SACRAMENTO - Entre trechos de música gospel e informações sobre o trânsito, Yia Yang pode ser ouvido na rádio AM do norte da Califórnia recomendando a seus ouvintes que fiquem atentos às bocas de suas espingardas.
Imigrante da etnia hmong originário do norte do Laos, Yang, 50, é o apresentador de um programa na rádio KJAY 1430-AM que trata de tudo relacionado à caça. A rádio tem como público uma das maiores comunidades hmong dos EUA, na qual o vínculo entre caça e sobrevivência ainda é algo muito concreto.
"Uma das principais fontes de alimento no Laos era a caça", disse Yang, dono de uma revendedora de carros em Sacramento, cidade com mais de 16 mil moradores da etnia hmong.
Yang disse que caçar traz lembranças das florestas do Laos, onde seu irmão mais velho -que, segundo ele, foi soldado treinado pela CIA- o ensinou a caçar animais semelhantes a guaxinins.

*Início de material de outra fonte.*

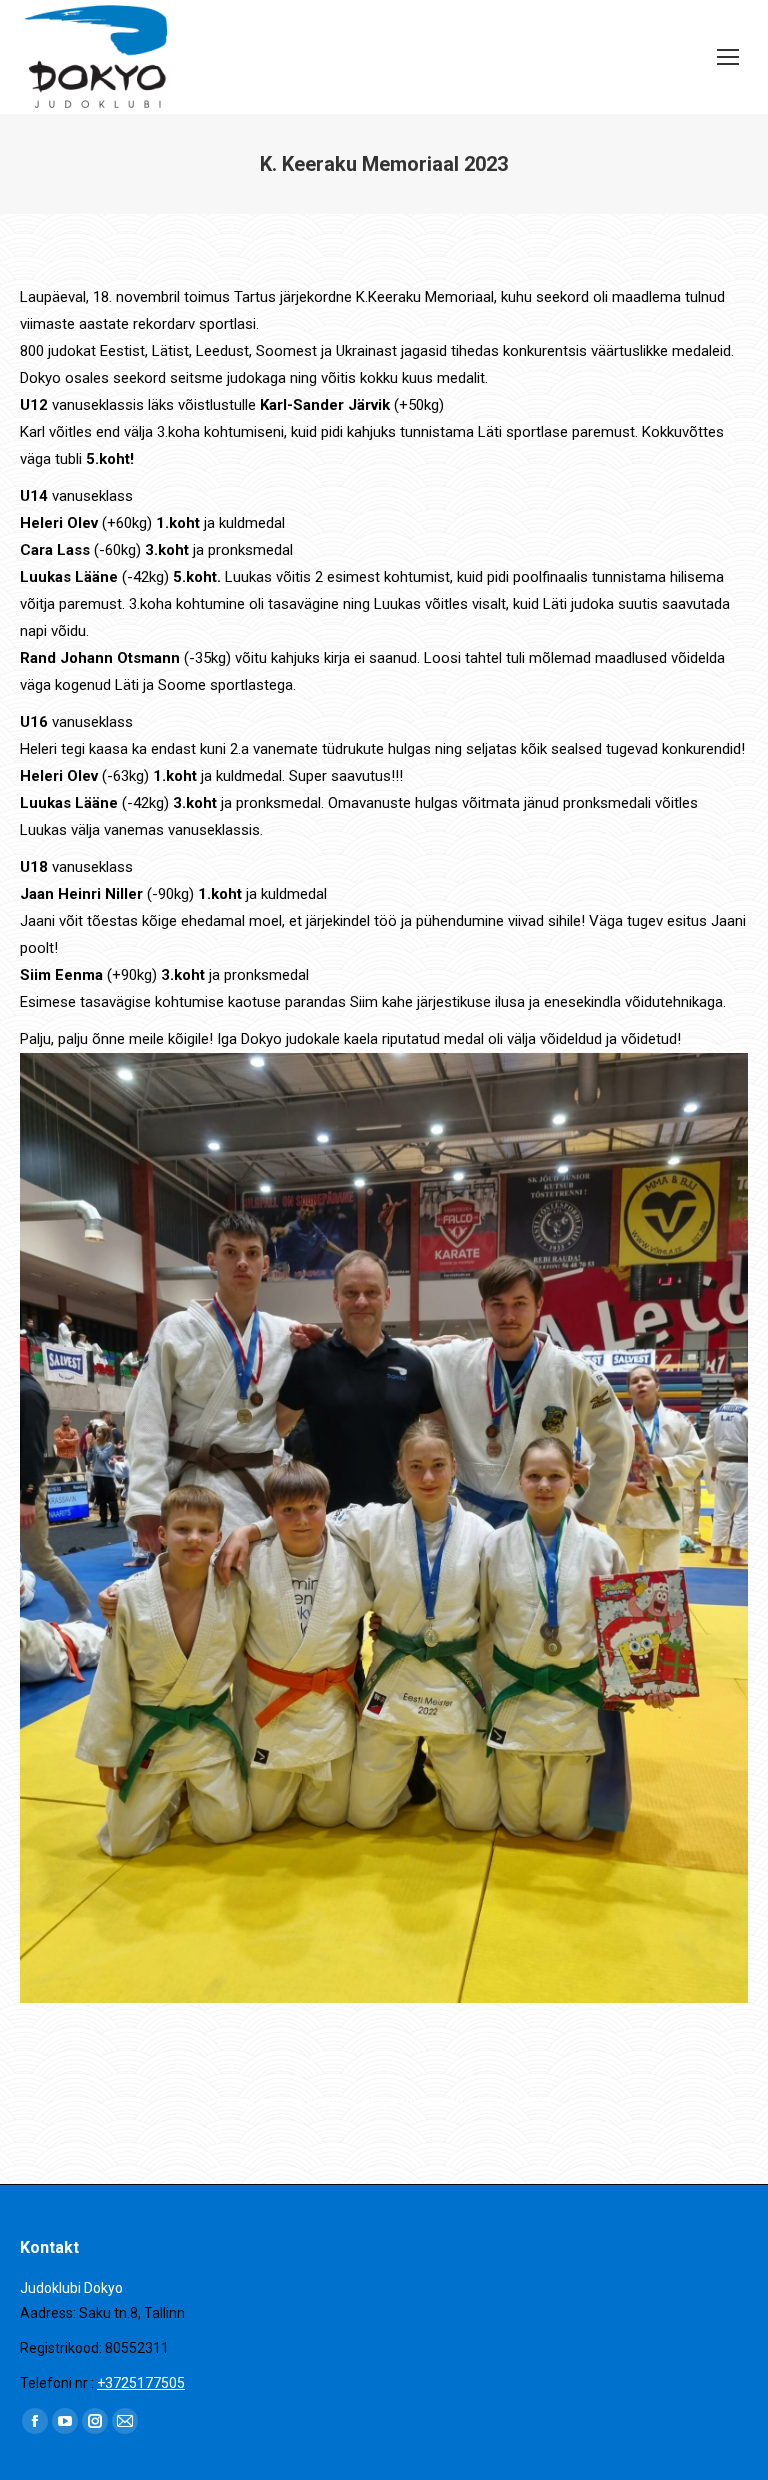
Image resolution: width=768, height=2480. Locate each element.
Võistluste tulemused (402, 2101)
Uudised (310, 2101)
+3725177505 (141, 2383)
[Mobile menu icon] (728, 57)
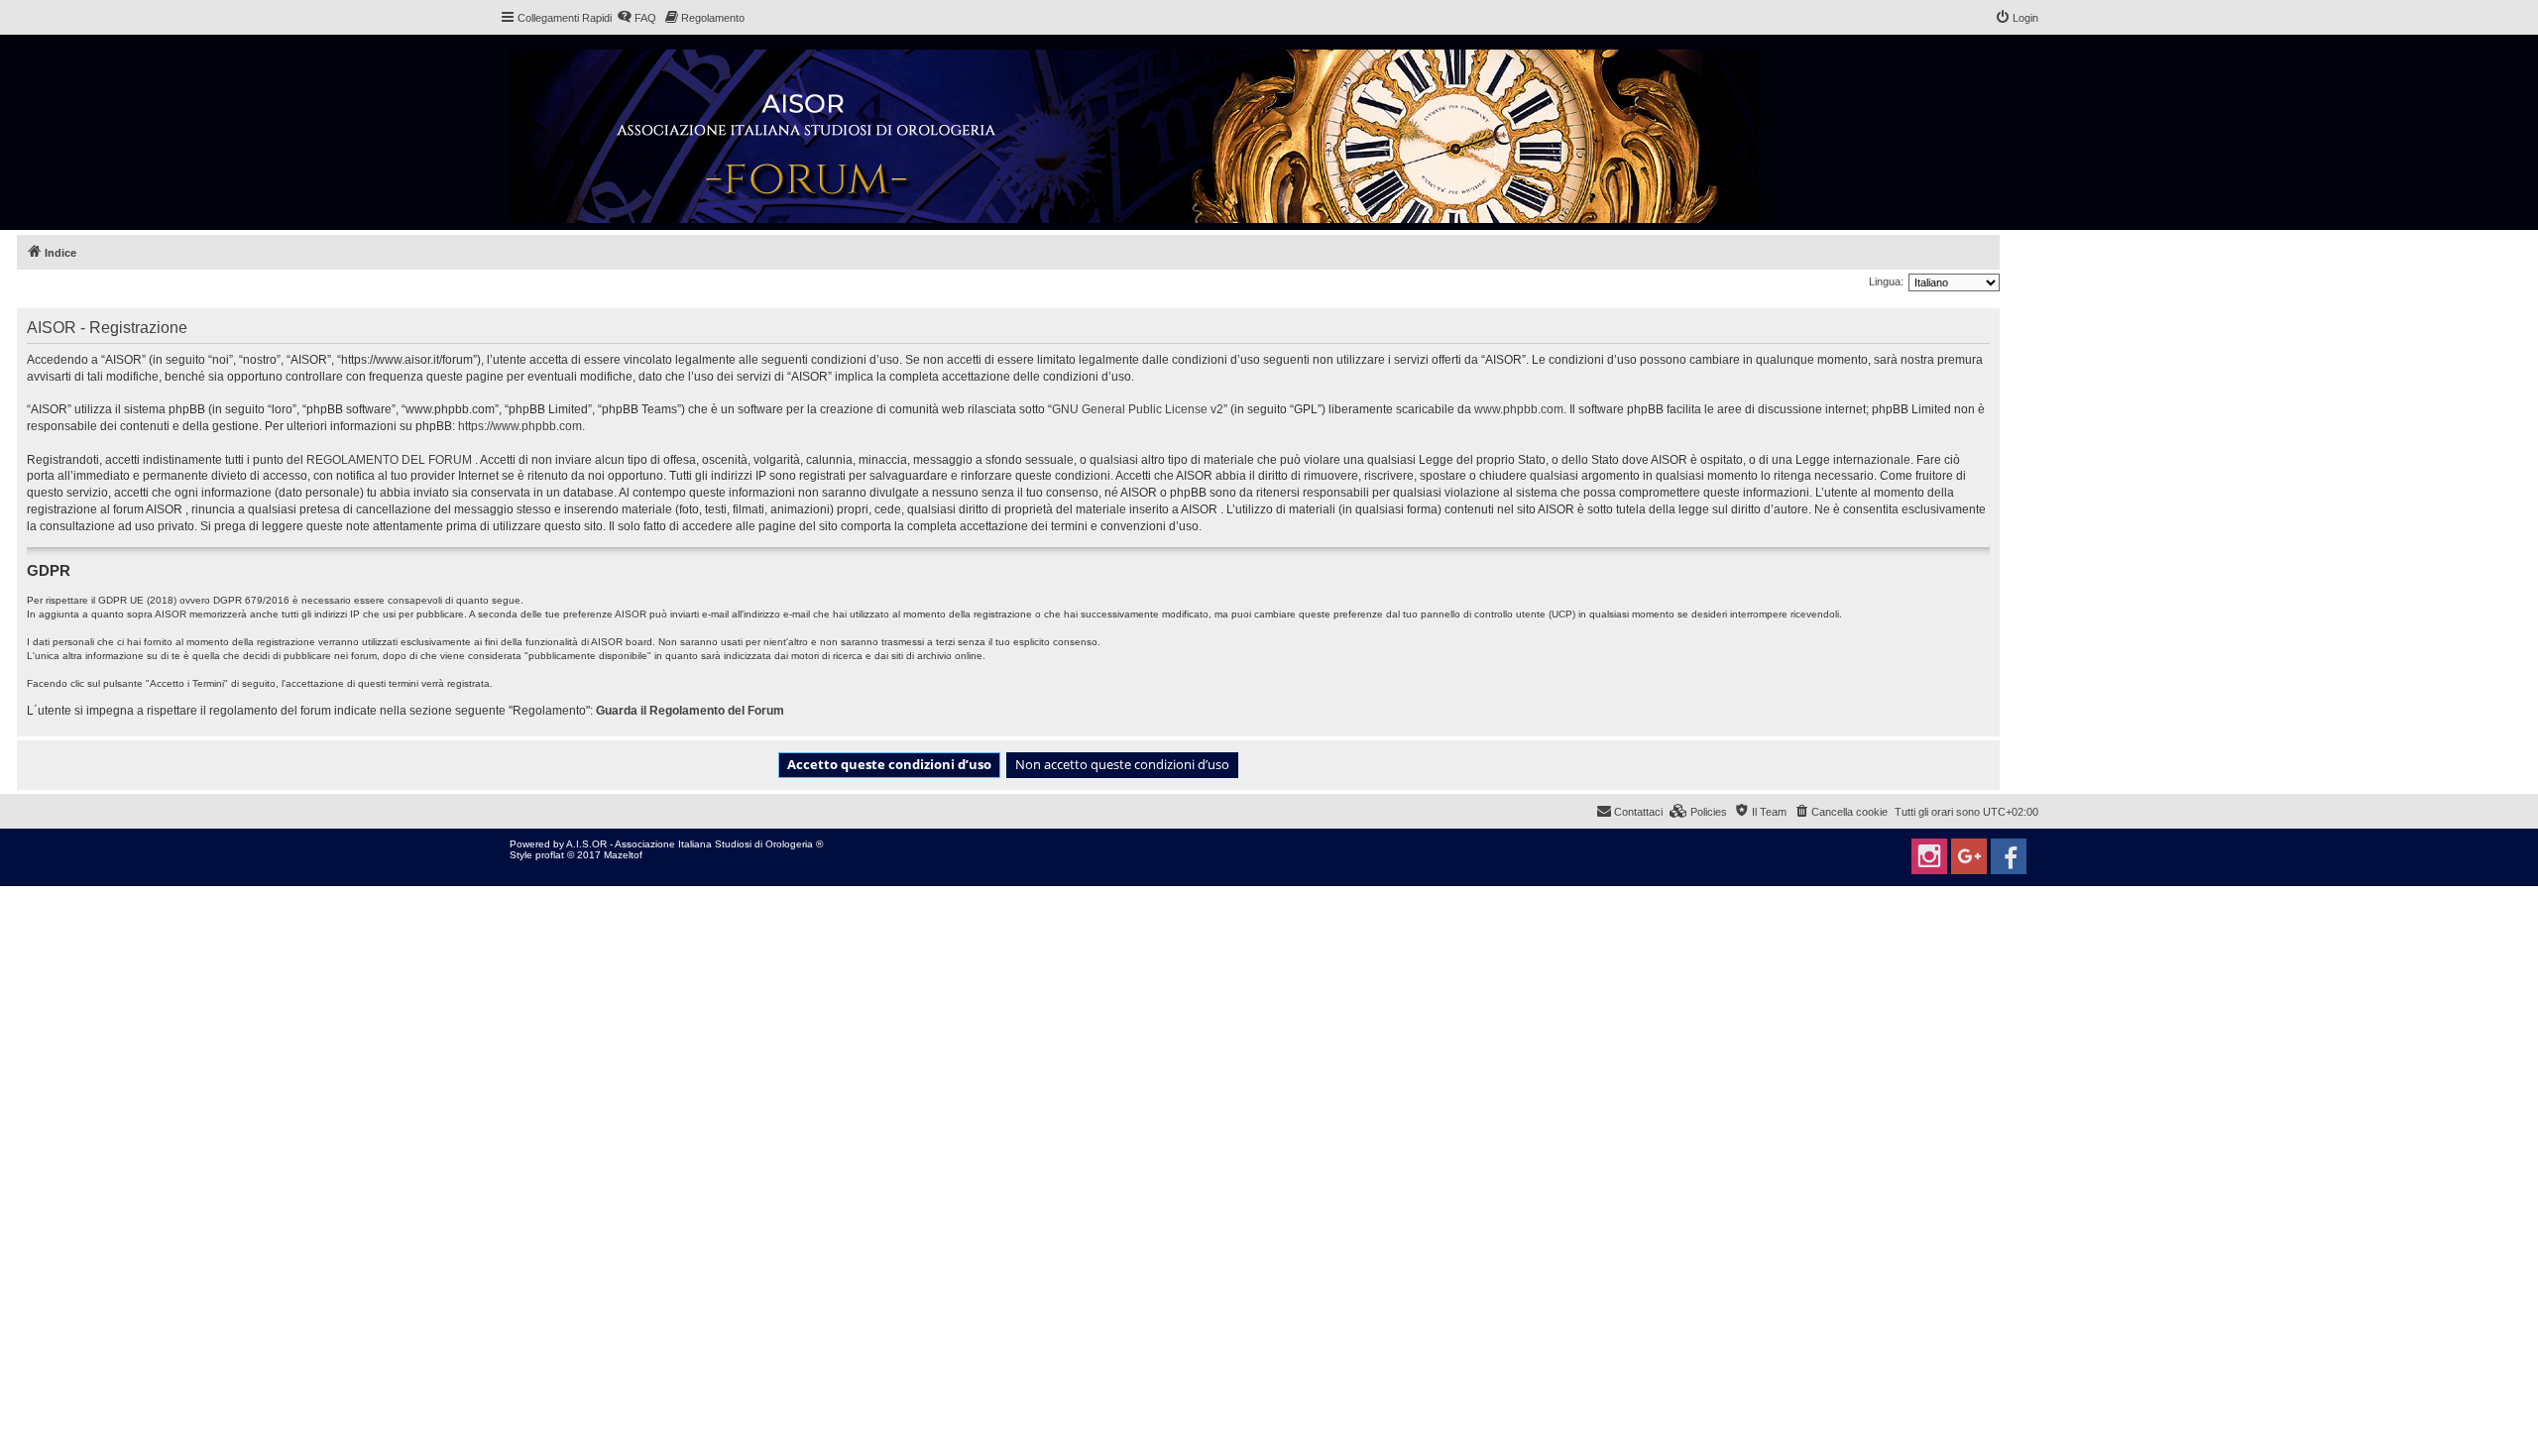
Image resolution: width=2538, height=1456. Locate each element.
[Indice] (1136, 132)
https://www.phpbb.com (520, 426)
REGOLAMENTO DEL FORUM (389, 460)
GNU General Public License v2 (1137, 409)
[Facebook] (2008, 856)
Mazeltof (623, 854)
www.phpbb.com (1518, 409)
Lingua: (1886, 281)
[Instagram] (1929, 856)
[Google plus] (1969, 856)
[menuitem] (636, 18)
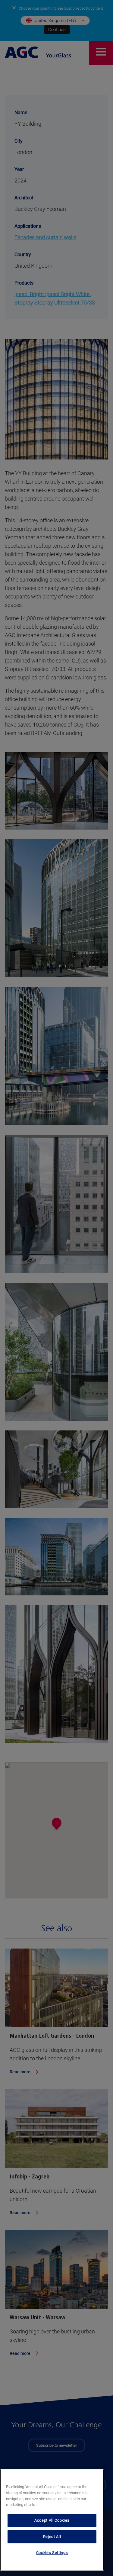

Durante a Guerra do Vietnã, a CIA treinou os hmong em segredo para combater as forças comunistas que acabaram controlando o Laos -logo, o esforço foi em vão. Depois da guerra, muitos hmong fugiram para campos de refugiados na Tailândia. E, da Tailândia, mais de 200 mil deles emigraram aos EUA, principalmente para Califórnia, Minnesota e Wisconsin.
"Grande parte do papel tradicional dos homens, no Laos, era prover suas famílias de carne", disse Paul Hillmer, diretor do Projeto História Oral Hmong na Universidade Concordia, em Saint Paul. "As dificuldades que os hmong encontraram nos EUA eram ligadas à obrigação de adaptar-se a coisas como divisas de propriedades particulares, licenças e normas relativas à caça."
Assim, Yang responde com paciência a um fluxo constante de pessoas que telefonam de todo o vale de Sacramento para fazer desde perguntas práticas -"preciso de uma licença especial para caçar cervos com arco e flecha?" ("Não, mas é preciso licença de caça e autorização para abater cervos com arco e flecha")- até outras, mais exóticas.
Um caçador, por exemplo, queria saber como deveria entregar a cabeça do urso que tinha abatido ao Departamento Estadual de Pesca e Caça, conforme exige a lei. (Resposta: leve o crânio do animal à sede do departamento em até dez dias depois de matar o urso.)
Autoridades como o capitão Roy Griffith, diretor da agência de caça e pesca, elogiam Yang por traduzir aspectos básicos das leis sobre caça e pesca aos membros de um grupo étnico que às vezes se mostra esquivo.
As agências estaduais responsáveis pela caça e pesca no Minnesota e Wisconsin contrataram pessoas que falam a língua hmong para atuar como embaixadoras culturais junto à população de imigrantes do Laos.
A Califórnia depende de cerca de 850 instrutores voluntários, um dos quais é o próprio Yang, para ministrar o curso obrigatório de dez horas de formação de caçadores e segurança de armas.
A rádio KJAY 1430-AM faz suas transmissões desde um trailer decrépito à margem do rio Sacramento. Durante o dia, a estação apresenta uma programação em hmong, com segmentos de uma hora de duração dedicados à música tradicional e a notícias internacionais que interessam aos hmong.
No inverno, quando as temporadas de caça de ursos e cervos terminam, o programa de Yang às vezes ele vai ao ar assim mesmo para falar da caça de porcos selvagens, patos e esquilos. "As pessoas telefonam à rádio para me perguntar: 'Quantos esquilos posso trazer para casa?'", ele contou. "A sopa de esquilo com pimentas é muito apreciada."